**TEXT PROVIDED**:
========================
Finally, after a couple of decades of yawning at some incredibly boring “unisex” designs that were never all that popular, we finally have a collection that may more closely address the wardrobe needs of those who identify in some manner as non-binary, non-gender specific, or pan-gender. I’m not sure that was necessarily the goal Jil Sanders’ creative directors Lucie and Luke Meier had when they created this autumn/winter collection. More likely, they were capitalizing off a style that has become increasingly popular around the world, mixing feminine and masculine pieces into one unifying look. There are several practical reasons for enjoying this type of styling. However, for anyone who is or knows someone who is on that non-gender-specific spectrum, this was almost the perfect collection from the very first ensemble.
Reducing the silhouettes to their most basic description, what the duo has done is pair a long, sometimes dress-like top over pants or leggings. While that doesn’t sound like such a big thing, for people who don’t exactly feel comfortable in either a dress or a suit, jeans or a skirt, this approach comes closer (though not necessarily perfect) to working for them. The longer overlay pieces sometimes look like traditional dresses, but at other times are more like long shirts, tunics, or ponchos. The pants are often full and comfortable but the collection also includes some leggings because that’s a trend that still has some steam to it. What’s important is that people have options that are attractive and appropriate for how one might feel on any specific day.
========================
[Stored entries]
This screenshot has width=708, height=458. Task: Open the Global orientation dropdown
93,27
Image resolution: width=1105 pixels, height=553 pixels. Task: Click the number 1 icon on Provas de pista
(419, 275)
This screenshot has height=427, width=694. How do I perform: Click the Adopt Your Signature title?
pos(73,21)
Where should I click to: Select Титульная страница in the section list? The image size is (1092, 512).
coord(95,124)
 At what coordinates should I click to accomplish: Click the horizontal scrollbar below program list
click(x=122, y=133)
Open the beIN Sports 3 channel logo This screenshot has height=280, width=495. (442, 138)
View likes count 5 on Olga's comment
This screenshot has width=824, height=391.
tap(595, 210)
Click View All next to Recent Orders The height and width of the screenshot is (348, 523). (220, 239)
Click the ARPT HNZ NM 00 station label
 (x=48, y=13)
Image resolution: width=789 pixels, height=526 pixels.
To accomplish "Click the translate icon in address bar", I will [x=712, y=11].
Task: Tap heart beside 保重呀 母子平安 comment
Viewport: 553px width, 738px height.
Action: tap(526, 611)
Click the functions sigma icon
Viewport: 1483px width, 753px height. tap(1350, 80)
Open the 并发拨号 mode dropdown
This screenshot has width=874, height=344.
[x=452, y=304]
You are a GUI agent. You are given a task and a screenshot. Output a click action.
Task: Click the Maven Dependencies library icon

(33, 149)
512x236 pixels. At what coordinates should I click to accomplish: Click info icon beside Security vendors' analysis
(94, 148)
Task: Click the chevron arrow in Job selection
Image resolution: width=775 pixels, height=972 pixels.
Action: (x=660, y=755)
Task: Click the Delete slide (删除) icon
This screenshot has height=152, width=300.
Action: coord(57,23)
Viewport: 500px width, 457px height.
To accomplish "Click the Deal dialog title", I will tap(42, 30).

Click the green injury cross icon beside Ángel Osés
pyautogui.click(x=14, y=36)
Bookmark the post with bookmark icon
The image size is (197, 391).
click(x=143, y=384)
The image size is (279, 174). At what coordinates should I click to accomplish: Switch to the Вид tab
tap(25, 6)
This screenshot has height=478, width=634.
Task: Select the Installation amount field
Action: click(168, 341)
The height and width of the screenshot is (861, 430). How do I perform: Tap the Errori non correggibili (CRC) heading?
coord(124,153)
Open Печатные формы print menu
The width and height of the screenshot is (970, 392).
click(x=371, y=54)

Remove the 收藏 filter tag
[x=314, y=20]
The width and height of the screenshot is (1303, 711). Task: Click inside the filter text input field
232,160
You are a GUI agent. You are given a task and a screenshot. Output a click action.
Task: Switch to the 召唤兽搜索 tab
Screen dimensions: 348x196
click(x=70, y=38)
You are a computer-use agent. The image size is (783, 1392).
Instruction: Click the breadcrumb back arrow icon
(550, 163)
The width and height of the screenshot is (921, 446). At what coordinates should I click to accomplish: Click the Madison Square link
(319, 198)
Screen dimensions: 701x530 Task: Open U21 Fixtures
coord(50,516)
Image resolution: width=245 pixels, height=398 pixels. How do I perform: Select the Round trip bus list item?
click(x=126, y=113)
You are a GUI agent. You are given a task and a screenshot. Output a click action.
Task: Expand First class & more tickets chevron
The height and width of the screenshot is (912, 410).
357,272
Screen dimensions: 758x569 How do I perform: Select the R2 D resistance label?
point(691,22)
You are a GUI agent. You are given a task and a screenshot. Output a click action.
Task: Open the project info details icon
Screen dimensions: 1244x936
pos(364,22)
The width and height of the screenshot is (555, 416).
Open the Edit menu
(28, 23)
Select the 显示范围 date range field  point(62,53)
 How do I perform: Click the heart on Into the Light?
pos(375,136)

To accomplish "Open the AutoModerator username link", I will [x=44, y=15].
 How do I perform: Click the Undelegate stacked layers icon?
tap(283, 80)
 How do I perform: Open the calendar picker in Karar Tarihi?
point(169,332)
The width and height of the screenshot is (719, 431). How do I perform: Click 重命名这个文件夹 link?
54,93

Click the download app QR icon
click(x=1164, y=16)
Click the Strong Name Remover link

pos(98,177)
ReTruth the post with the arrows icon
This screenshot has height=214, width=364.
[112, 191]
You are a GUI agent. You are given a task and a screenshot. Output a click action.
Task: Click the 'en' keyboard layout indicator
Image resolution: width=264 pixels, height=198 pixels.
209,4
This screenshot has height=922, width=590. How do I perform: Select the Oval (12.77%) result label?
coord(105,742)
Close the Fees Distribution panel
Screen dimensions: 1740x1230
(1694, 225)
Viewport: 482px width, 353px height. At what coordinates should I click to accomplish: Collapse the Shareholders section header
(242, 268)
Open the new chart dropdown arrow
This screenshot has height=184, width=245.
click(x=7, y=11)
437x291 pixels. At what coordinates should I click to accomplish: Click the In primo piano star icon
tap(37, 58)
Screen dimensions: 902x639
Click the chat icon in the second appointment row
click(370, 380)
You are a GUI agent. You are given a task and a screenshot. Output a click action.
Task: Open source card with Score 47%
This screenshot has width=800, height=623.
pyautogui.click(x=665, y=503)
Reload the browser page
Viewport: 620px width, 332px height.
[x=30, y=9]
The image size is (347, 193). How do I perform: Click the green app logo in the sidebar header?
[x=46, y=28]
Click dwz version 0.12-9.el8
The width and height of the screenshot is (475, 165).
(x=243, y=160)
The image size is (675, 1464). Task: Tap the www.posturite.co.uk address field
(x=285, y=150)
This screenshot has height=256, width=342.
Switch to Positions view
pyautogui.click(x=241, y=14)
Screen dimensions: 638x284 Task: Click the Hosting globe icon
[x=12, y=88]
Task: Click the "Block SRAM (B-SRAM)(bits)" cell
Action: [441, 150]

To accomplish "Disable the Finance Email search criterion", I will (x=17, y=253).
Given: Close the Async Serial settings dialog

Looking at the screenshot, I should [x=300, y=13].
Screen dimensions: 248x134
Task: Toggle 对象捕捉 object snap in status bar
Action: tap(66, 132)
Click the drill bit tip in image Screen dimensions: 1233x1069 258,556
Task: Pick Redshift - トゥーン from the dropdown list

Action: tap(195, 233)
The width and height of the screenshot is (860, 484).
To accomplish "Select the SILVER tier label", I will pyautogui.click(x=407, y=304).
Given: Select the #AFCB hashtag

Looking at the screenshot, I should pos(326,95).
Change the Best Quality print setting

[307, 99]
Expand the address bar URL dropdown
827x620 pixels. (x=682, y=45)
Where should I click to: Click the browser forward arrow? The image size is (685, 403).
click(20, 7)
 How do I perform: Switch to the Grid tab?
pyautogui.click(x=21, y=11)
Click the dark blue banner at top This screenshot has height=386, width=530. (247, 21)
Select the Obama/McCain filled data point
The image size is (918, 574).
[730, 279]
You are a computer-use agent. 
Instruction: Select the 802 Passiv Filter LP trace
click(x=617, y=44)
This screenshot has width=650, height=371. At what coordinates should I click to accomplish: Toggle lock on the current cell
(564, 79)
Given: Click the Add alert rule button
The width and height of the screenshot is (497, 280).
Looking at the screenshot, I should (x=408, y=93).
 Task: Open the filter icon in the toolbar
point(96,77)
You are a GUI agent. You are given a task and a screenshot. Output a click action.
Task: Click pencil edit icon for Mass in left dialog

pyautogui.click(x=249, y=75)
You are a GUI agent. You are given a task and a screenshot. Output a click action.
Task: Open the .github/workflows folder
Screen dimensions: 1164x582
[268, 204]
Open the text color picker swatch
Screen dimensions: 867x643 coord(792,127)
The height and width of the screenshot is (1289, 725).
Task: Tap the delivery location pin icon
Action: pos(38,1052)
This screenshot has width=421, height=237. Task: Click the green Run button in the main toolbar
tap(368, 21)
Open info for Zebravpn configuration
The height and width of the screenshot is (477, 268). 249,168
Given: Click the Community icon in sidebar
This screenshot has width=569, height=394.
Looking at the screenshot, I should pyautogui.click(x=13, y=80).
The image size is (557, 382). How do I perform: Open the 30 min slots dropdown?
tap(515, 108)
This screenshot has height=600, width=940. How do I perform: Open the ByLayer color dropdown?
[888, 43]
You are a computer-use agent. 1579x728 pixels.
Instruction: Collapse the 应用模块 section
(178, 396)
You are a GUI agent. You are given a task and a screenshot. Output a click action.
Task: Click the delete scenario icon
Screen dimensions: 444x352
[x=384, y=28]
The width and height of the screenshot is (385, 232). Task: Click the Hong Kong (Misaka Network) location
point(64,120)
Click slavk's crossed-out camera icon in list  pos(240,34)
========================
**PROBLEMS AND TASKS**:
(a) Do the following statements agree with the collection review? Answer yes or no for each, quoting the deciding words of the text. (i) The collection's creative directors are Lucie and Luke Meier. (ii) The collection contains no leggings. (iii) The writer is certain the designers set out to meet the wardrobe needs of non-binary people.
(b) Write out the collection review from "Reducing the silhouettes" up to and including "any specific day.", switching "leggings" to "tights".

**TASK RESPONSES**:
(a)
(i) Yes: "Jil Sanders’ creative directors Lucie and Luke Meier"
(ii) No: "the collection also includes some leggings because that’s a trend that still has some steam to it"
(iii) No: "I’m not sure that was necessarily the goal"

(b)
Reducing the silhouettes to their most basic description, what the duo has done is pair a long, sometimes dress-like top over pants or tights. While that doesn’t sound like such a big thing, for people who don’t exactly feel comfortable in either a dress or a suit, jeans or a skirt, this approach comes closer (though not necessarily perfect) to working for them. The longer overlay pieces sometimes look like traditional dresses, but at other times are more like long shirts, tunics, or ponchos. The pants are often full and comfortable but the collection also includes some tights because that’s a trend that still has some steam to it. What’s important is that people have options that are attractive and appropriate for how one might feel on any specific day.